Motoko canister memory size increased after upgrade

Here is the Motoko canister code:

import HashMap "mo:base/HashMap";
import Principal "mo:base/Principal";
import Iter "mo:base/Iter";
import Array "mo:base/Array";

actor {
	private stable var mapEntries : [(Principal, Nat)] = [];
	private var map = HashMap.HashMap<Principal, Nat>(0, Principal.equal, Principal.hash);
	public shared(msg) func addItem(n: Nat) {
		map.put(msg.caller, n);	
	};

	public query func test(): async Bool {
		true
	};

	system func preupgrade() {
        mapEntries := Iter.toArray(map.entries());
    };

    system func postupgrade() {
        map := HashMap.fromIter<Principal, Nat>(mapEntries.vals(), 1, Principal.equal, Principal.hash);
        mapEntries := [];
    };
};

Install the canister and check the status, memory size is 378007:

Canister status call result for test.
Status: Running
Controller: tfuft-aqaaa-aaaaa-aaaoq-cai
Memory allocation: 0
Compute allocation: 0
Freezing threshold: 2_592_000
Memory Size: Nat(378007)
Balance: 4_000_000_000_000 Cycles
Module hash: 0xd9cac7fa14832eec53dbaf56b166216976a418d94b8795e4ba50bbe15bbd7b02

Insert 100 entries into the map and check the status, memory size is 443543, increased 65536, until now, it all make sense:

Canister status call result for test.
Status: Running
Controller: tfuft-aqaaa-aaaaa-aaaoq-cai
Memory allocation: 0
Compute allocation: 0
Freezing threshold: 2_592_000
Memory Size: Nat(443543)
Balance: 4_000_000_000_000 Cycles
Module hash: 0xd9cac7fa14832eec53dbaf56b166216976a418d94b8795e4ba50bbe15bbd7b02

Then I removed the useless query function and upgraded the canister:

// removed this function
public query func test(): async Bool {
	true
};
// then upgrade:
// dfx build test
// dfx canister install test -m=upgrade

But the memory size increased to 639424, it does not make sense to me:

Canister status call result for test.
Status: Running
Controller: tfuft-aqaaa-aaaaa-aaaoq-cai
Memory allocation: 0
Compute allocation: 0
Freezing threshold: 2_592_000
Memory Size: Nat(639424)
Balance: 4_000_000_000_000 Cycles
Module hash: 0xae4d9d217a2e1ffa29e03ff6fa999d66805ac3037dee9222a616d29cec0f252c

I deleted one function, the wasm module size should be smaller, but instead, the canister memory size increased, why?
I’m thinking maybe it has something to do with the Motoko upgrade functions? Maybe the mapEntries memory is not cleared after the upgrade? Will Rust canisters have the same problem?

I’m using dfx 0.8.0.

1 Like

This is not unexpected: For the upgrade, the Motoko runtime serializes your whole state to stable memory, in a format that is almost like Candid. This is not implemented in the most efficient way yet; in particular it will

  1. increase the main memory to have space to assemble the candid data.
  2. serialized the data in Candid format into that space
  3. copy it in bulk to stable memory
  4. (now the upgrade happens)
  5. increase the main memory to have space for the encoded candid data
  6. copy it in bulk from the stable memory
  7. decode from Candid into Motoko

The scratch space used in step 5 will now be unused, and reclaimed by the GC, but WebAssembly doesn’t allow code to give back memory to the system, so the memory footprint will appear large.

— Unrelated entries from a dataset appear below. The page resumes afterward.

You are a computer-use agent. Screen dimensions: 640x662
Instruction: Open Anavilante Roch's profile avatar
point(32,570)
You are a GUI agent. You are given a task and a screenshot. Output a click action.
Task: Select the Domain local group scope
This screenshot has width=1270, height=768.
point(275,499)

But Motoko will use that memory for new data before it grows the memory again, so it is altogether not too bad.

(The code change is a red herring, I assume you’d see the same behavior even if you upgrade to the same code.)

8 Likes

Thanks for making it clear:)

Perfect answer!

and Rust canister has anything different? Will the Rust canister increase memory size after upgrade?

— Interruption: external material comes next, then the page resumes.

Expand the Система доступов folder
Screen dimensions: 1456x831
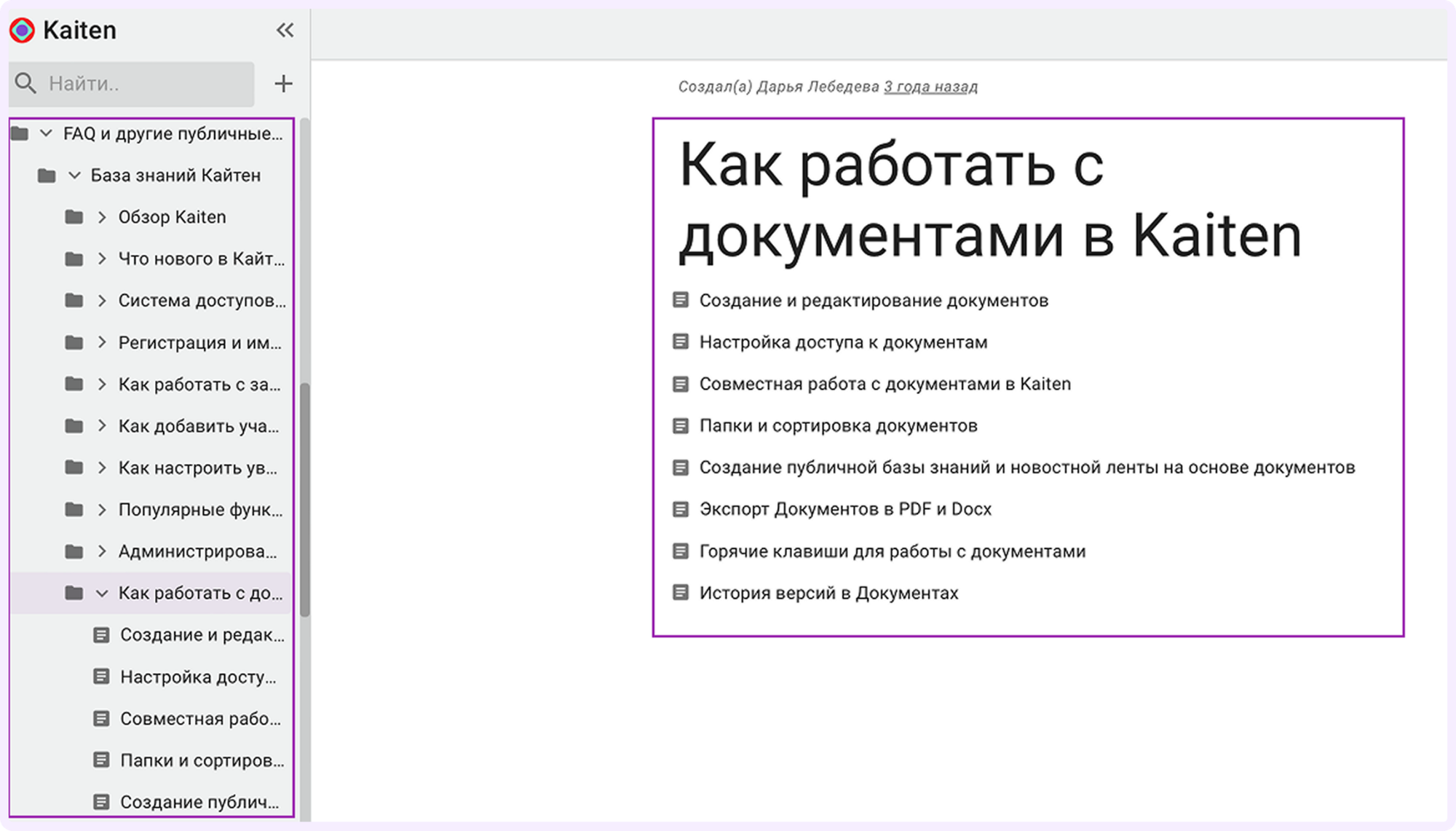(102, 301)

In rust you manage stable memory manually, so this effect will only be visible if you program it that way.

So in most cases I don’t expect a rust cansiter to exhibit unexpected memory consumption after an upgrade.

2 Likes

A few people reported that they actually observed heap usage in Rust canisters doubling after the first upgrade.
I think it depends on the serialization format and the way developers use stable memory.

When we decode stable memory after an upgrade, we need to first copy a portion of the data into a fresh memory buffer, and then interleave parsing and buffer filling. We cannot free the buffer until the parsing is done, so the expected memory consumption after the upgrade is size(buffer) + size(data structures).

If the buffer management is naive and the serialized data is copied into the main memory in full before the parsing begins, our simple formula predicts that the heap usage roughly doubles.

A quick look at the current Rust CDK implementation reveals that the buffer management used by stable_restore is indeed naive: storage.rs - source

1 Like

@roman-kashitsyn
I’ve registered an issue

RUST canister: we have a lot of big strings in stable memory (~40Mb)
After calling ic_cdk::storage::stable_restore() canister memory is ~500Mb (see details with specific code point in the issue)

Can you give a comment?
Thanks in advance

1 Like

Hi @alexeychirkov!

Is this the size of the strings, or the size of the stable memory itself? What does stable64_size() reports?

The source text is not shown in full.